# Exercise prompt
Extend the banking news text below, starting right after its final sentence.

# Text for analysis
┄┄┄┄┄┄┄┄┄┄
The financial regulator has said it may take «further action» over the way Royal Bank of Scotland treated some small business customers. The Financial Conduct Authority (FCA) has published an interim report into the conduct of the unit set up by the bank to help struggling businesses.
FCA chief Andrew Bailey said it was investigating whether there were grounds for action against the bank. RBS said it had acknowledged failings and again apologized for the mistakes.
The bank’s Global Restructuring Group operated from 2005 to 2013 and at its peak handled 16,000 companies. The FCA, which came under pressure to publish the report by MPs, identified a number of failings at RBS.
But the bank’s chief executive, Ross McEwan, said the «most serious allegations made against the bank have not been upheld». He added: «The culture, structure and way RBS operates today have all changed fundamentally since the period under review.»

 

Bloomberg
“JPMorgan Taps AI Startup to Help Traders Predict Market Moves.”

At the world’s biggest debt dealer, traders can have trouble making sense of all the action as it happens. So JPMorgan Chase & Co. is bringing in artificial intelligence to give them a picture of the whole trading floor — and even predict where markets are going.
MSX, a data analytics and machine-learning program, is being deployed in the bank’s fixed-income sales and trading operations, New York-based JPMorgan said Monday in a statement. It will compile data from all desks and orders to give salespeople and traders a clearer picture in real time and help them anticipate market moves. Developed by London-based startup Mosaic Smart Data, the program is already used in JPMorgan’s rates trading.
JPMorgan, which generated $15 billion in revenue from its fixed-income business last year, is among banks introducing machine learning and artificial intelligence in capital-markets units. The latest move is about improving the performance of salespeople, not replacing them, said Mosaic Chief Executive Officer Matthew Hodgson.
Mosaic previously partnered with JPMorgan through the bank’s “In-Residence” fintech startup development program created in 2016. Mosaic is the first company to complete the program, which gives startups six months of access to JPMorgan’s people, facilities and systems.
The software can identify patterns in data that JPMorgan already generates. It aims to predict client behavior and offer them ideas they’re more likely to be interested in.
┄┄┄┄┄┄┄┄┄┄
# Raw data
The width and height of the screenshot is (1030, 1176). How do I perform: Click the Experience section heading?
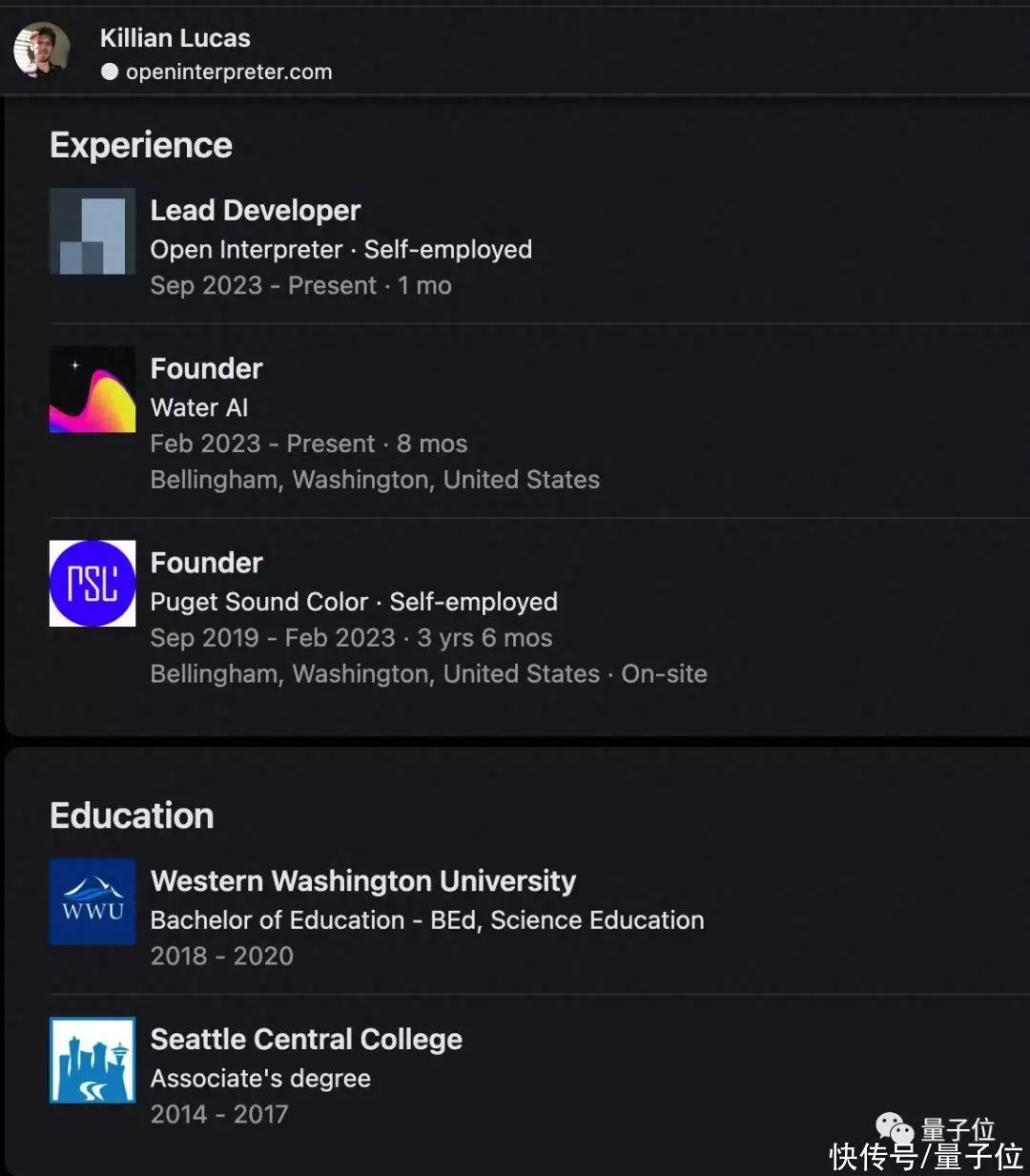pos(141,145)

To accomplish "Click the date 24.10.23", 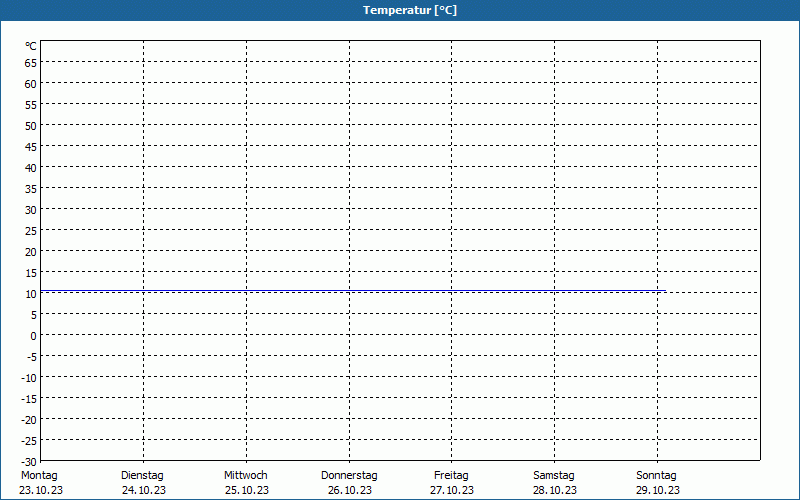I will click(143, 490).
┄┄┄┄┄┄┄┄┄┄
# Response
Reuters
“Japan’s Abe to push pacifist constitution reform after strong election win.”

Prime Minister Shinzo Abe, buoyed by a huge election win for lawmakers who favor revising Japan’s post-war, pacifist constitution, signaled a push towards his long-held goal on Monday but will need to convince a divided public to succeed.
Parties in favor of amending the U.S.-drafted charter won nearly 80 percent of the seats in Sunday’s lower house election, media counts showed.
That left the small, new Constitutional Democratic Party of Japan (CDPJ) as the biggest group opposed to Abe’s proposed changes.
Amending the charter’s pacifist Article 9 would be hugely symbolic for Japan. Supporters see it as the foundation of post-war democracy, but many conservatives view it as a humiliating imposition after Japan’s defeat in 1945.
It would also be a victory for Abe, whose conservative agenda of restoring traditional values, stressing obligations to the state over individual rights and loosening constraints on the military, centers on revising the constitution.
“Mr. Abe is trying to create a legacy. His first legacy project was to get the economy out of deflation,” said Jesper Koll, head of equities fund WisdomTree Japan.
Abe proposed last May adding a clause to Article 9 to legitimize Japan’s Self-Defense Force. Read literally, Article 9 bans a standing military but has been interpreted to allow armed forces exclusively for self-defense. Parliament enacted laws in 2015 allowing Japan to exercise collective self-defense, or aid allies under attack, based on a reinterpretation of the constitution rather than a formal revision.
Opinion polls show the public is divided on Abe’s proposal. An NHK survey before the election showed 32 percent in favor, 21 percent opposed, and 39 percent unsure.